Subject: | Bio::DB::Sam objects crashes threads |
While trying to speed up an analysis using multi-threading I realized that the Bio::DB::Sam
objects seems to not be thread safe... (Hmm... maybe I am not using the exact perfect
semantic here...)
Attached is a very simple mock script that will run an analysis using 5 threads. If you don’t
provide Bam file(s) as argument, the @bams variable stay undef and the program terminates
normally. As soon as you instantiate a bam object by passing the location of a file as
arguments, the threads crashes during the joining process.

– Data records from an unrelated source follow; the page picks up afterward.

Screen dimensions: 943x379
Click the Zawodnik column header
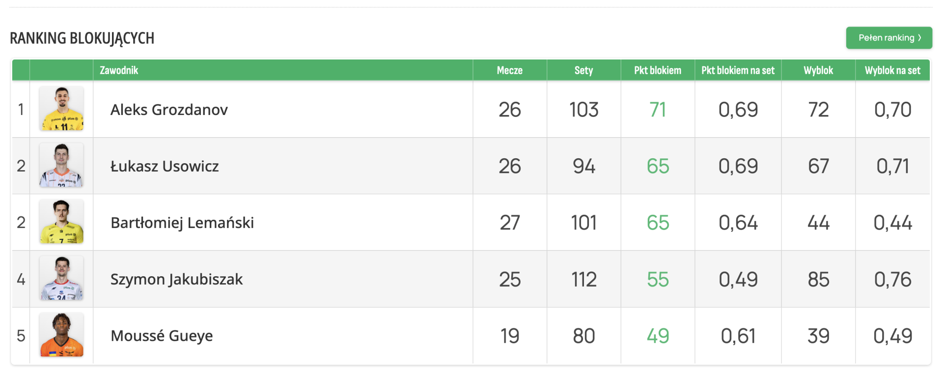[119, 70]
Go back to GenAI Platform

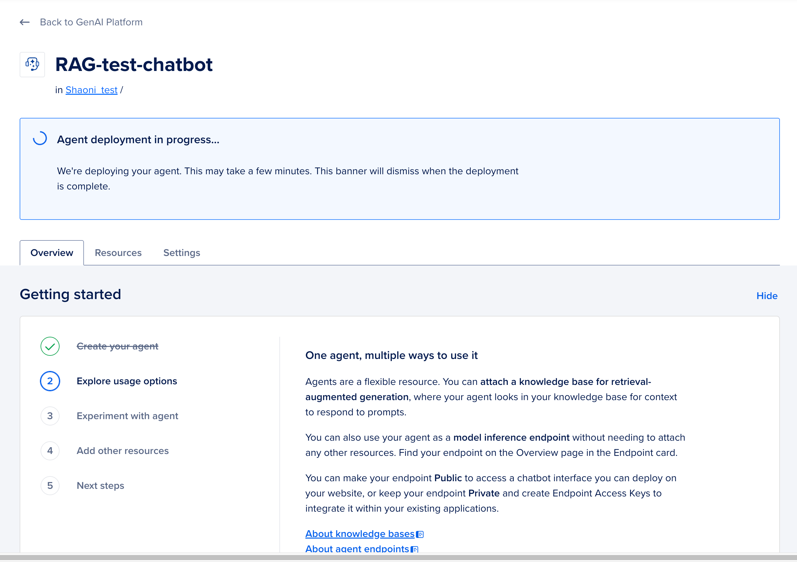click(91, 22)
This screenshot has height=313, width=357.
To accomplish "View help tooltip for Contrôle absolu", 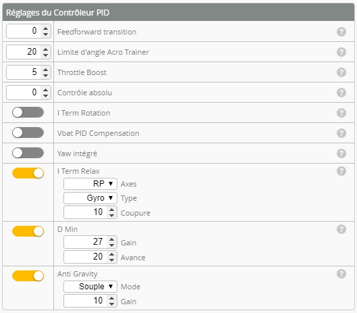I will [x=341, y=93].
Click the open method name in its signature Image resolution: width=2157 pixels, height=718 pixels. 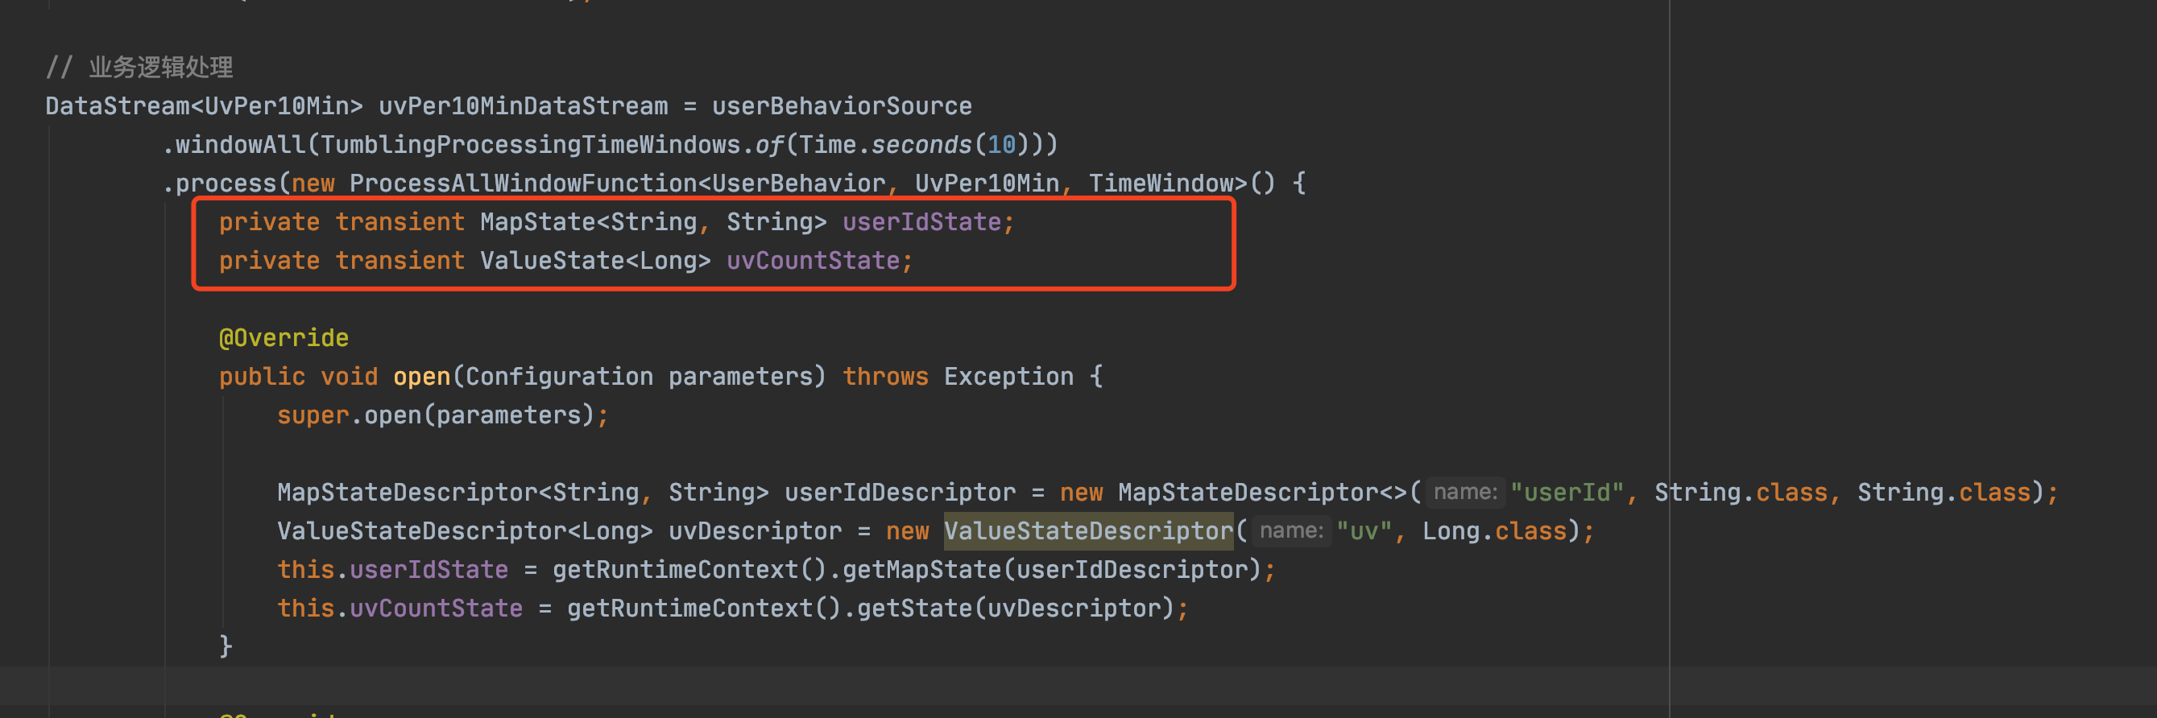[421, 377]
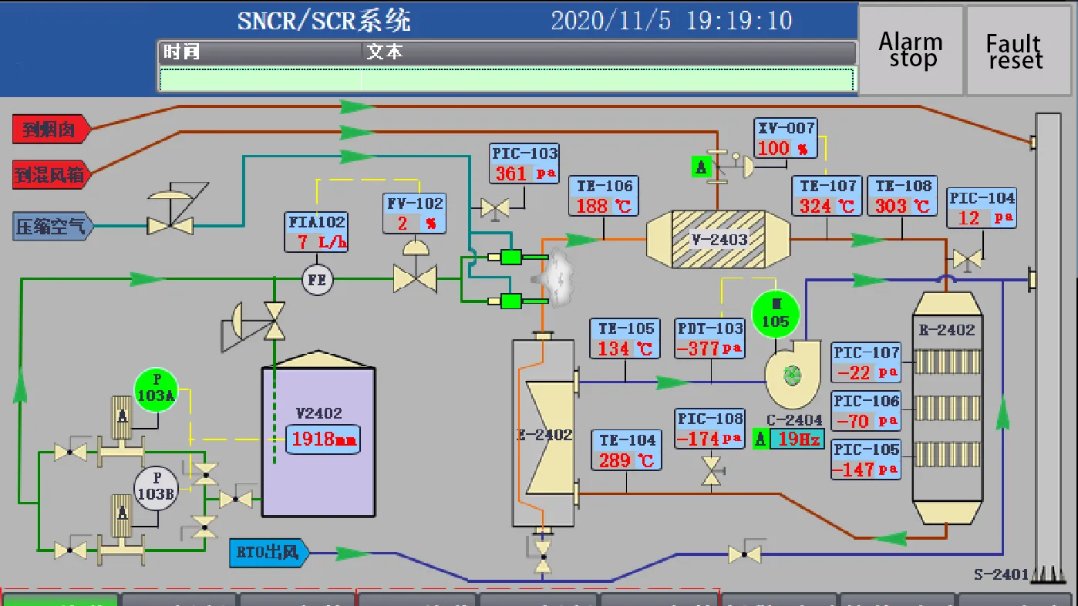The image size is (1078, 606).
Task: Click the green alarm message text row
Action: pos(507,79)
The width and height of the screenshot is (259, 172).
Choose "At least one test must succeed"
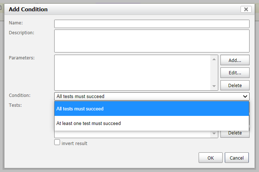(x=152, y=123)
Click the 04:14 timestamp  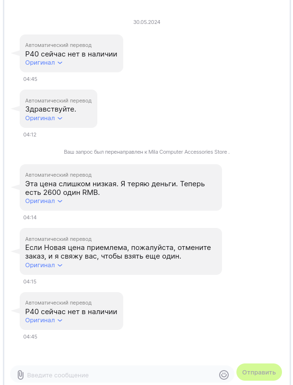tap(30, 217)
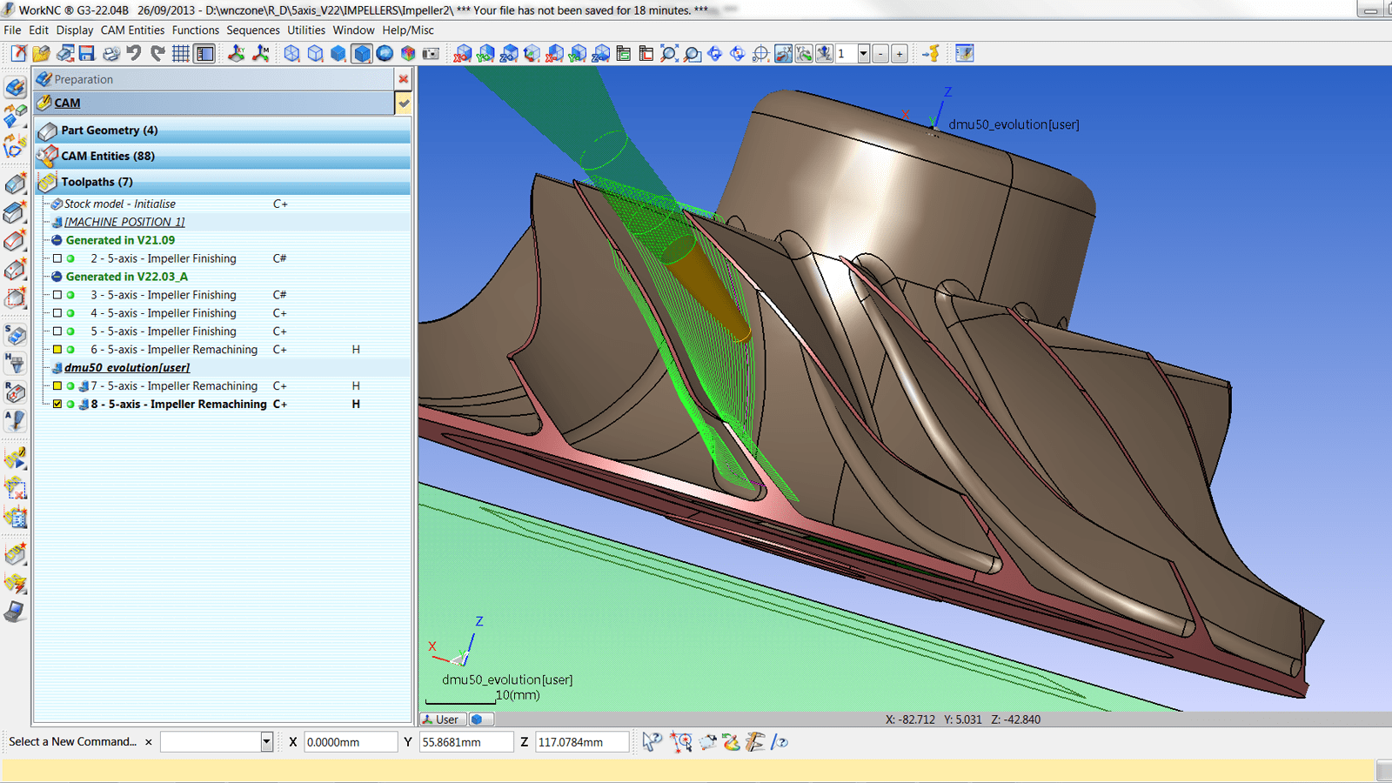
Task: Open the CAM Entities menu
Action: 132,30
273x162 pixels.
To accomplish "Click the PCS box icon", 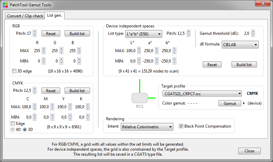I will [x=140, y=98].
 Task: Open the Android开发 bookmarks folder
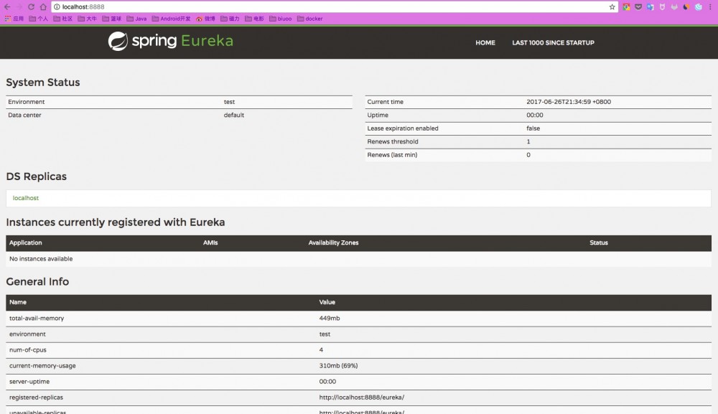pos(170,18)
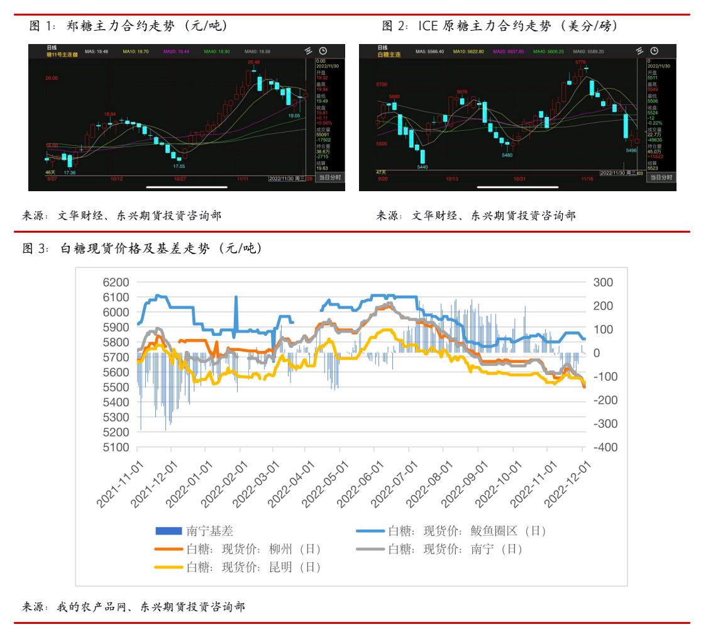The width and height of the screenshot is (718, 639).
Task: Open the 日线 period selector in 糖11号主连 chart
Action: pos(52,48)
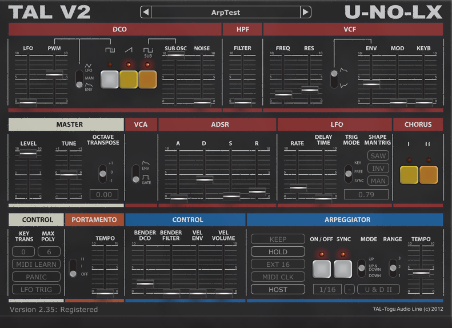This screenshot has width=452, height=328.
Task: Click the MAX POLY value field
Action: coord(49,252)
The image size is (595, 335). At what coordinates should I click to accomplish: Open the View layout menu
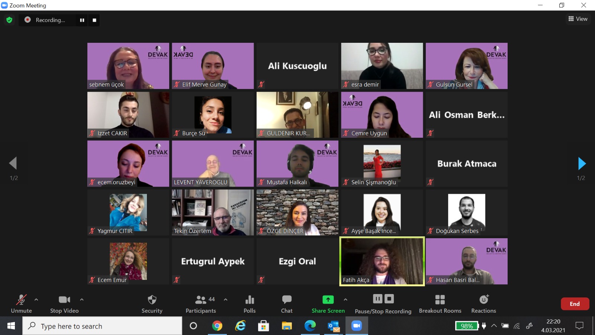[578, 19]
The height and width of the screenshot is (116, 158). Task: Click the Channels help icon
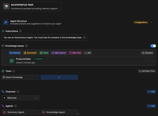pyautogui.click(x=18, y=92)
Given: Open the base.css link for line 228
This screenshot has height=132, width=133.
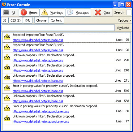Looking at the screenshot, I should pos(38,60).
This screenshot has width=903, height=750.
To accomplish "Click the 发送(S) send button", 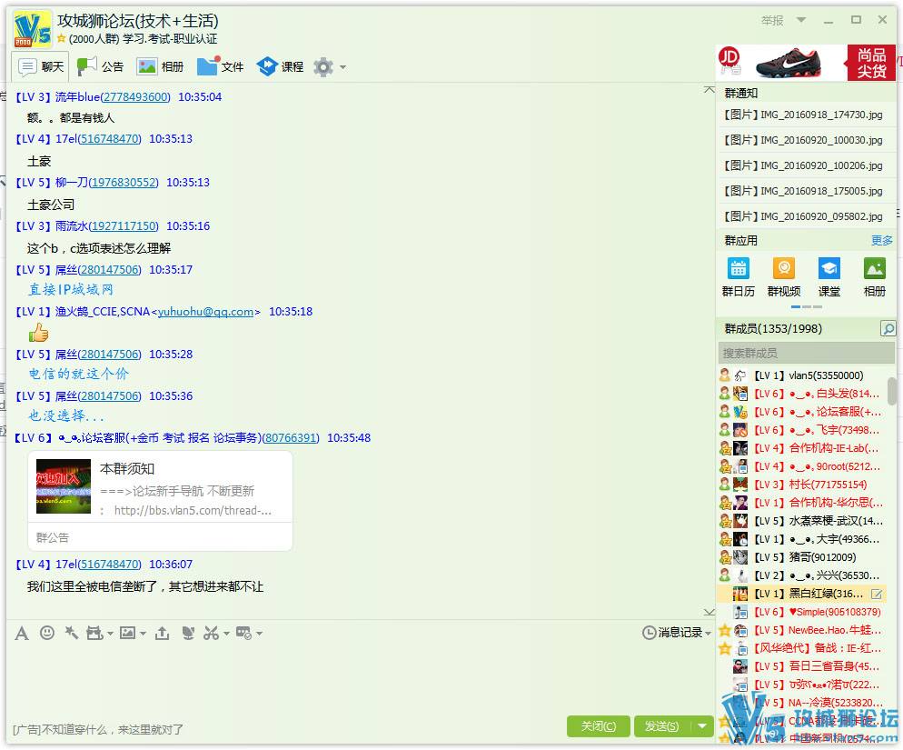I will pyautogui.click(x=660, y=726).
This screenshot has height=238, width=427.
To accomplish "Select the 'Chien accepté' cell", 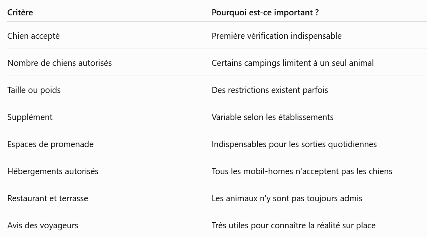I will (34, 36).
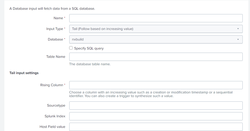The width and height of the screenshot is (250, 131).
Task: Click the 'Table Name' label
Action: [56, 57]
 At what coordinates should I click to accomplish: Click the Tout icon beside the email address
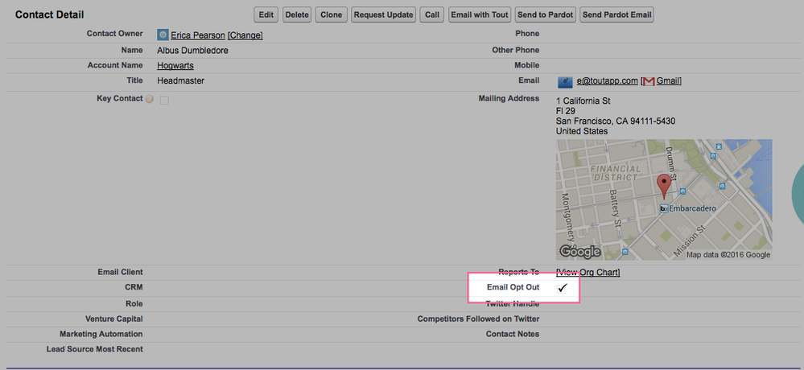(564, 81)
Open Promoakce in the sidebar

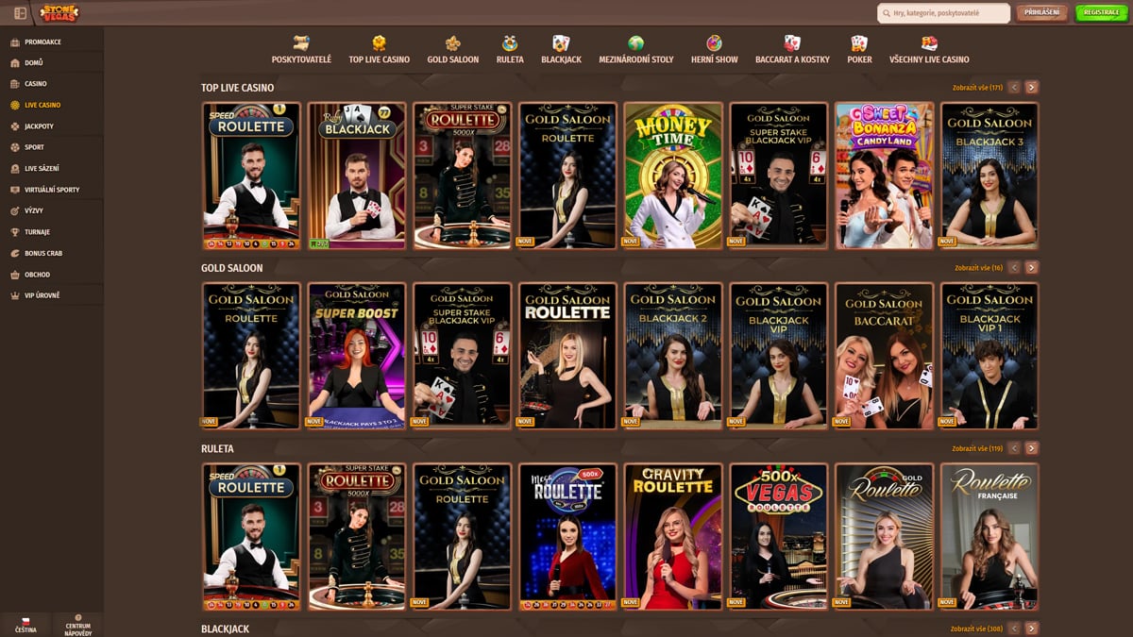coord(42,42)
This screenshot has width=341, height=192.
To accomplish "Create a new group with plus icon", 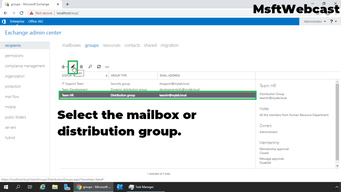I will click(x=63, y=67).

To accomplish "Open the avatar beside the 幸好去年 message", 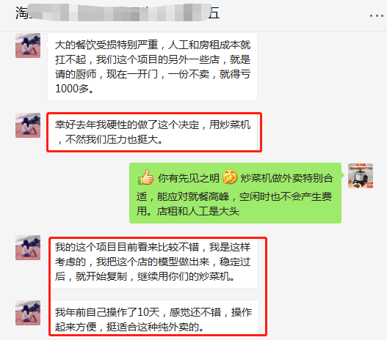I will coord(28,125).
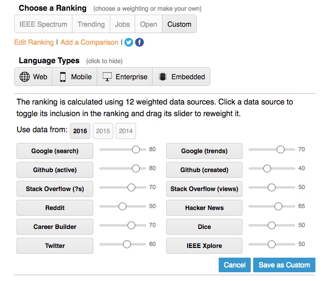Collapse the Language Types section heading
Screen dimensions: 329x281
pos(49,61)
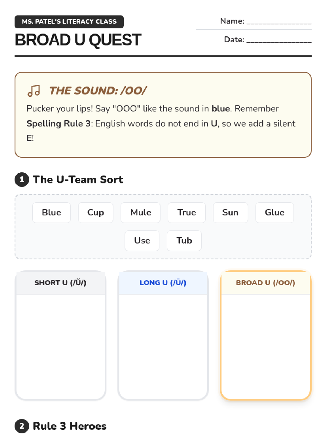Click the number 1 section badge
Screen dimensions: 326x435
pyautogui.click(x=22, y=179)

Interestingly enough, the
Bio::DB::Bam does not get passed or used by the script, the script only instantiate the object
without touching it (or even sending it to the threads...).
I have not investigate the objects to find the source of the problem, but I thought it could be
important to see if that can be fixed.
thanks
Marco
Subject: | test3.pl |
#!/usr/bin/perl
use strict;
use warnings;
use Bio::DB::Sam;
use threads;
use Thread::Queue;
MAIN:{
my $threads = 5;
my @bams;
@bams = map{ Bio::DB::Sam->new(-bam => $_)} @ARGV if @ARGV;
my %chrs = (A => [1..10],
B => [30..45],
C => [101..123]);
for my $chr (keys %chrs){
my @tc = (@{$chrs{$chr}});
my $q = Thread::Queue->new;
$q->enqueue(@tc);
my $num_workers = @tc < $threads ? @tc : $threads; # no need to be wasteful :)
for (1 .. $num_workers) {
threads->new(\&worker, $q,$chr,$_);
}
$_->join for threads->list;
print "Done with chromosome $chr\n";
}
exit(0);
}
sub worker {
my $q = shift;
my $chr = shift;
my $th = shift;
while(my $feat = $q->dequeue_nb){
print "Analyzing feature $feat from chromosome $chr in thread $th\n";
sleep 2;
}
}